AU FIL DES HOMELIES

IVRESSE TRINITAIRE DE LA MISÉRICORDE

Os 14, 2-10

(31 mars 2003)

Homélie du Frère Yves HABERT

T

outes les pages de l'Ancien Testament résonnent d'une sorte de cri de souffrance qui se déplie sur toutes ses pages. Il y a l'immense cri de souffrance de Job, cet appel au Rédempteur, cette certitude que quelque part, son rédempteur est vivant, que sous la poussière, il verra. Il y a la souffrance de Jérémie que l'on entend comme une longue plainte, tous les soirs aux vêpres, échos quelquefois assez bouleversant d'ailleurs de la plainte de ceux qui sont sous les bombes ou confrontés à l'extrême détresse en Irak ou ailleurs. Et puis, il y a la souffrance très particulière aussi d'Osée. 

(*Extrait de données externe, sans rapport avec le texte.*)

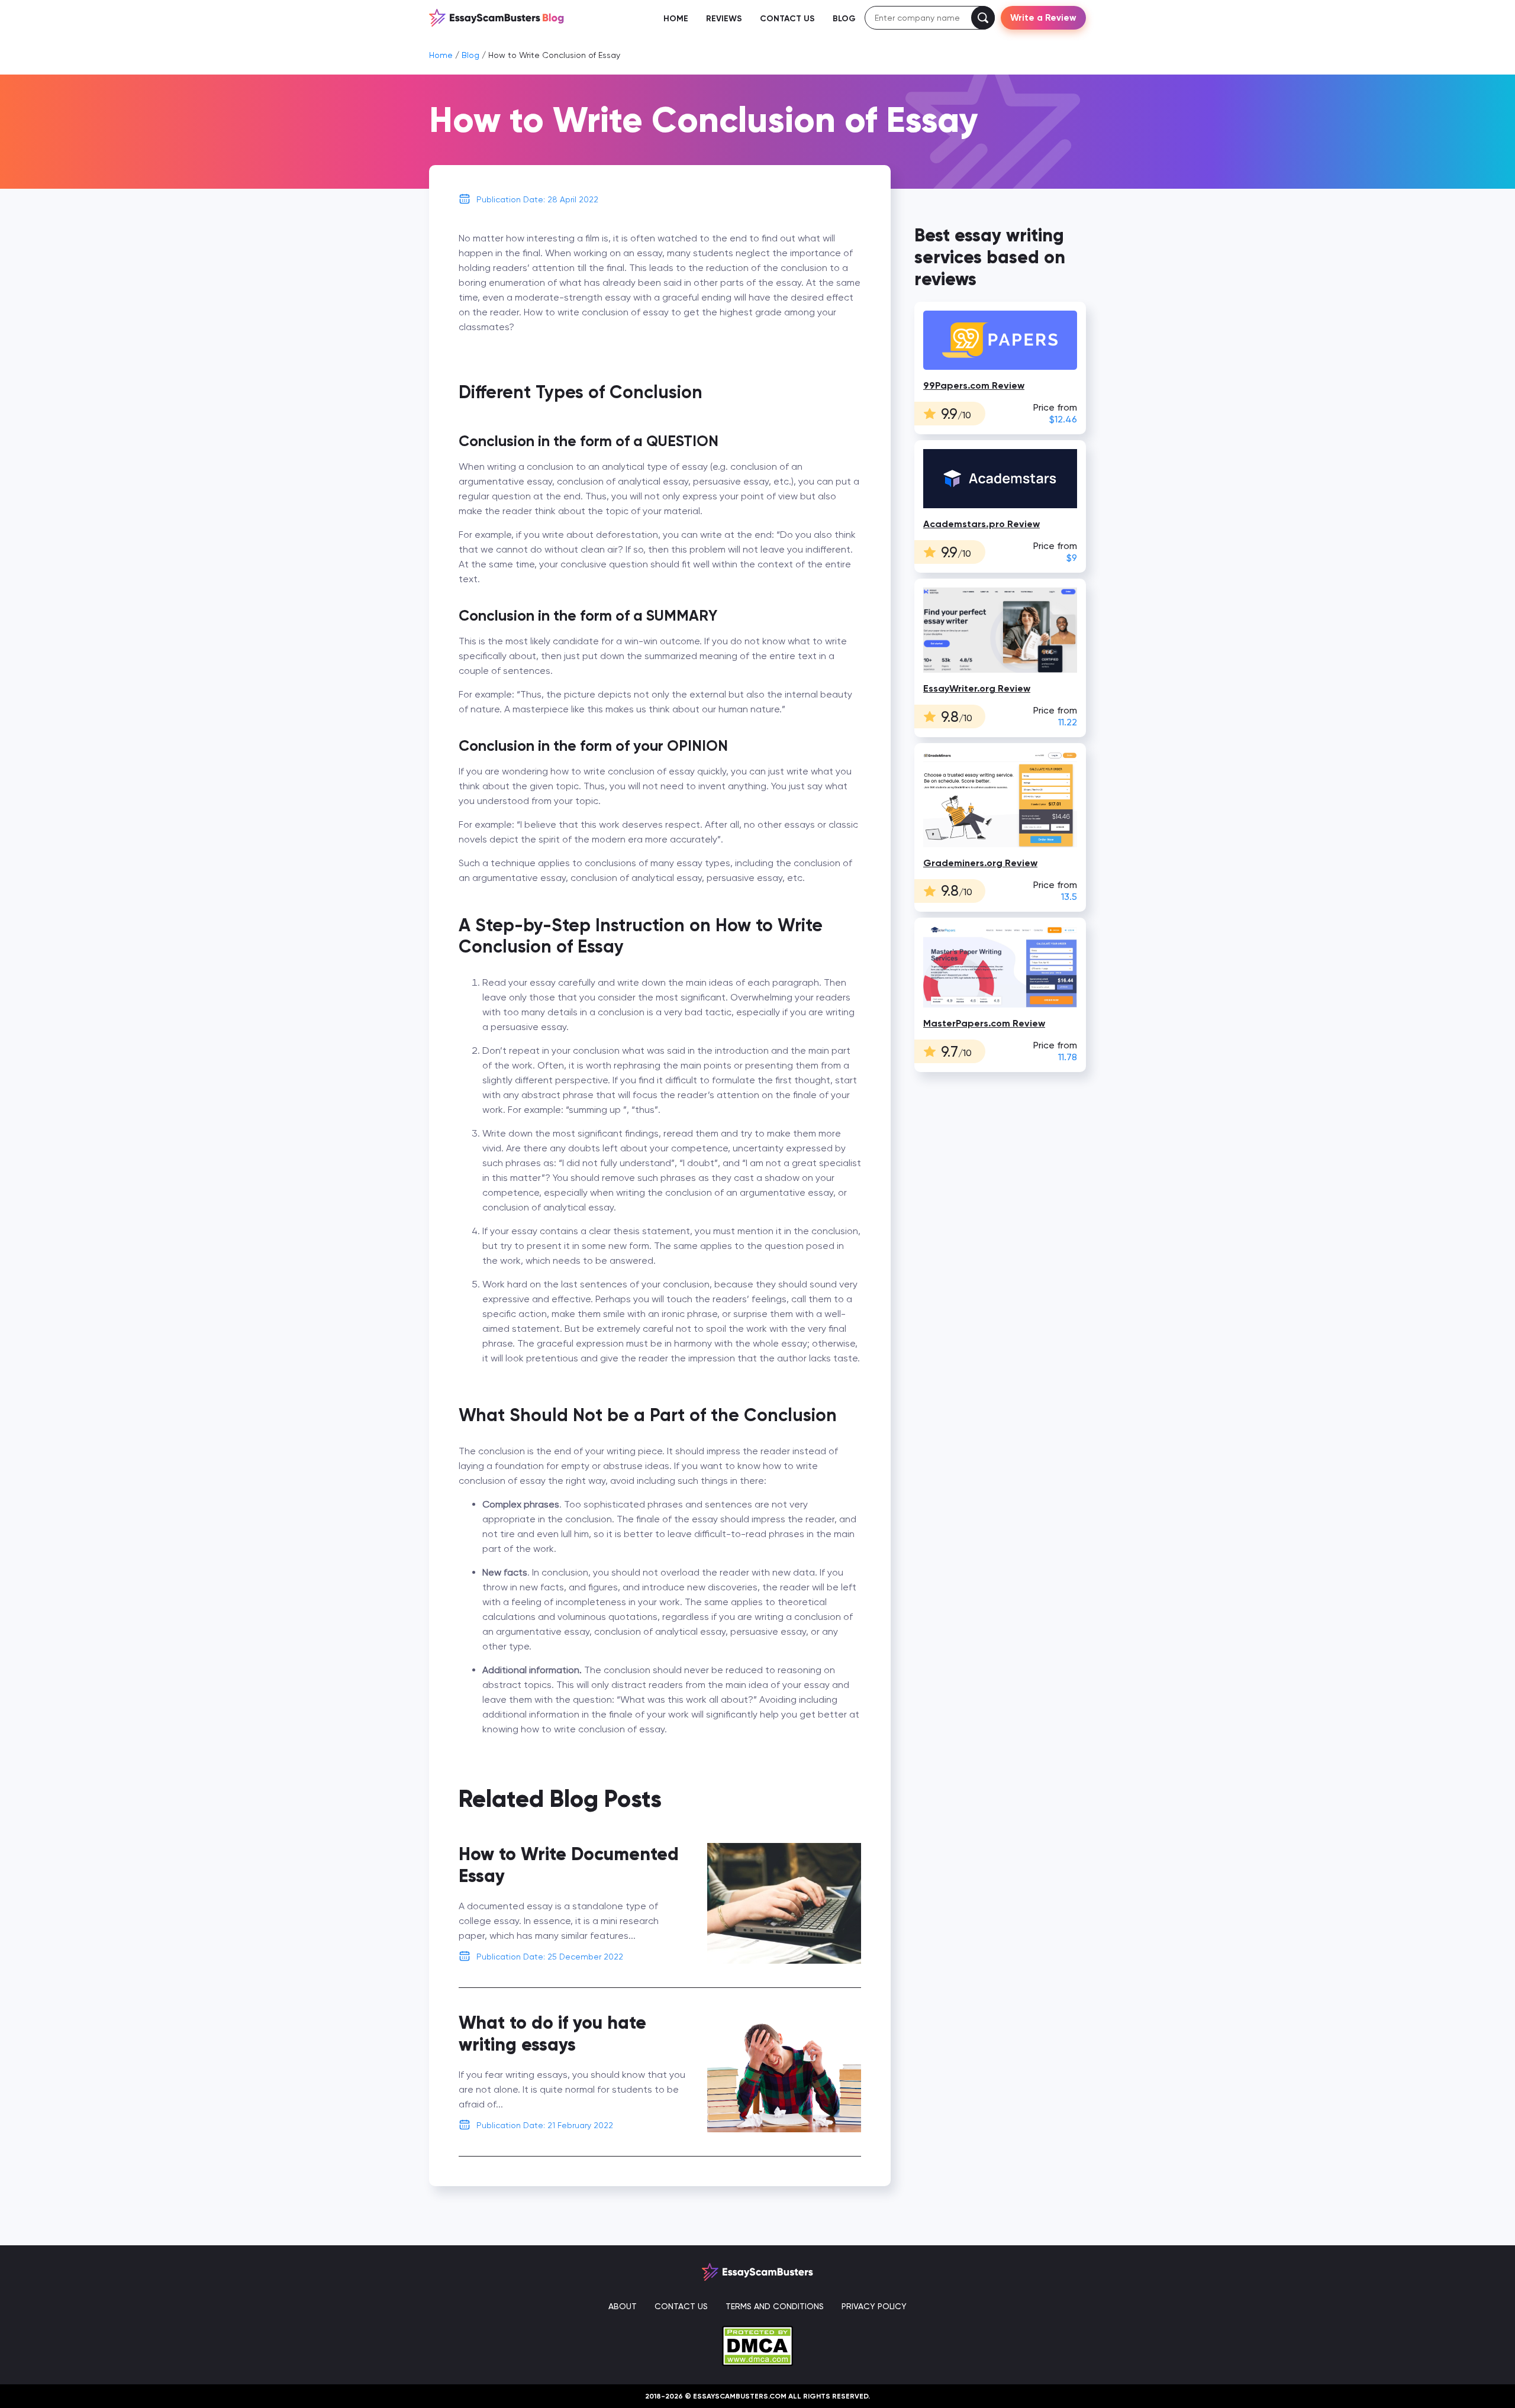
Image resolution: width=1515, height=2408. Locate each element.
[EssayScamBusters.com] (496, 16)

       Le passage que nous venons d'entendre, c'est la conclusion, c'est le sommet, c'est la restauration. Souffrance d'Osée qui est un mari trompé. Cet homme avait une femme, et cette femme l'a trompé. Cette femme quand elle est devenue vieille, est revenue à son mari. Elle est devenue vieille parce qu'il y a un verset (c'est peut-être un peu mon interprétation), mais dans le livre d'Osée, quand il est dit que là elle répondra comme aux jours de sa jeunesse, cela prouve qu'elle est arrivée à un certain âge et que lassée de ses amants, elle revient vers son mari. Souffrance de cet homme trompé. Je crois que le Christ par sa venue n'est pas venu expliquer la souffrance, mais la remplir de sa présence, comme dit Claudel. Le Christ est venu appliquer sur chacune de ces souffrances une réponse particulière, comme Il répondra à Job à Noël, comme Il répondra à Jérémie en nous faisant revenir du long exil de la mort. Il répond aussi à Osée avec ce texte et la réconciliation. 

       Pour moi ce texte, cette finale d'Osée me parle beaucoup de la réconciliation. Ce n'est pas un effort, ce n'est pas une tension, c'est un assentiment, c'est un "amen", que l'on doit dire à la miséricorde de Dieu. C'est une confession de la miséricorde dans une confession des péchés, une confession de la miséricorde comme intérieure à la confession des péchés : "enlève toutes fautes, prends ce qui est bon. Assur ne nous sauvera pas. C'est auprès de toi que l'orphelin trouve compassion". Etonnante figure d'un Dieu qui est vivant, parce que la confession est confession d'un Dieu vivant. La confession n'est pas confession d'une idole, n'est pas confession de quelque chose qui serait incapable de nous sauver, d'une idole muette. Mais la confession est inséparablement une confession trinitaire, et la confession d'une joie trinitaire. Je crois que c'est cela l'intuition de base. 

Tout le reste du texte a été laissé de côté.